#### [What you are asked to do]
Look through the data below for the line with "Task: Click the copy icon beside Clear Filter", and transcribe it exactly together with each line after it up to and including the line with "The image size is (1568, 465).". Give nothing else.

+ + + +

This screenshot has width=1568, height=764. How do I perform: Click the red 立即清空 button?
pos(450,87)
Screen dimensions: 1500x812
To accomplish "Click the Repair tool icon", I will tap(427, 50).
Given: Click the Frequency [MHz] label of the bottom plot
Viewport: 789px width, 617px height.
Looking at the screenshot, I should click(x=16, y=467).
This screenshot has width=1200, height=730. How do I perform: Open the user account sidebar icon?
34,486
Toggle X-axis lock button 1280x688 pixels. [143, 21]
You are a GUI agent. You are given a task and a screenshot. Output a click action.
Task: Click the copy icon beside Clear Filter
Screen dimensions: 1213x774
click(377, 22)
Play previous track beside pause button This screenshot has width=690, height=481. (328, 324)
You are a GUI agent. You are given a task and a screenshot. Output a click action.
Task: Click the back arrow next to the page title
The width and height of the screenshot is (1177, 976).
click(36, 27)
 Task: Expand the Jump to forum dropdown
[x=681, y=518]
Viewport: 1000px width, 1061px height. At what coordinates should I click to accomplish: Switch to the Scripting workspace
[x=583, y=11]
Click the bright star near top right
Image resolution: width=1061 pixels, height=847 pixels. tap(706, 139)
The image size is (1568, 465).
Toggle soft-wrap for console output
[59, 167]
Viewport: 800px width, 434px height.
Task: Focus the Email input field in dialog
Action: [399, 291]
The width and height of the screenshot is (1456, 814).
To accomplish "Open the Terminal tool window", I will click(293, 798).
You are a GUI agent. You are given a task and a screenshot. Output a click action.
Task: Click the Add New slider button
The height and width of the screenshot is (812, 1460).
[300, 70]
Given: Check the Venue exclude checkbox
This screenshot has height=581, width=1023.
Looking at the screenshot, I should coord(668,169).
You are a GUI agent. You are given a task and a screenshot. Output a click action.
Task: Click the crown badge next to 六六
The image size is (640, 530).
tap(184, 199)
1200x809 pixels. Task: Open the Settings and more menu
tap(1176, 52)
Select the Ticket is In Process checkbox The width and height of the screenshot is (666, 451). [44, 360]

+ + + +

#### [Answer to the problem]
Task: Click the copy icon beside Clear Filter
Screen dimensions: 1213x774
click(377, 22)
Play previous track beside pause button This screenshot has width=690, height=481. (328, 324)
You are a GUI agent. You are given a task and a screenshot. Output a click action.
Task: Click the back arrow next to the page title
The width and height of the screenshot is (1177, 976).
click(36, 27)
 Task: Expand the Jump to forum dropdown
[x=681, y=518]
Viewport: 1000px width, 1061px height. At what coordinates should I click to accomplish: Switch to the Scripting workspace
[x=583, y=11]
Click the bright star near top right
Image resolution: width=1061 pixels, height=847 pixels. tap(706, 139)
The image size is (1568, 465).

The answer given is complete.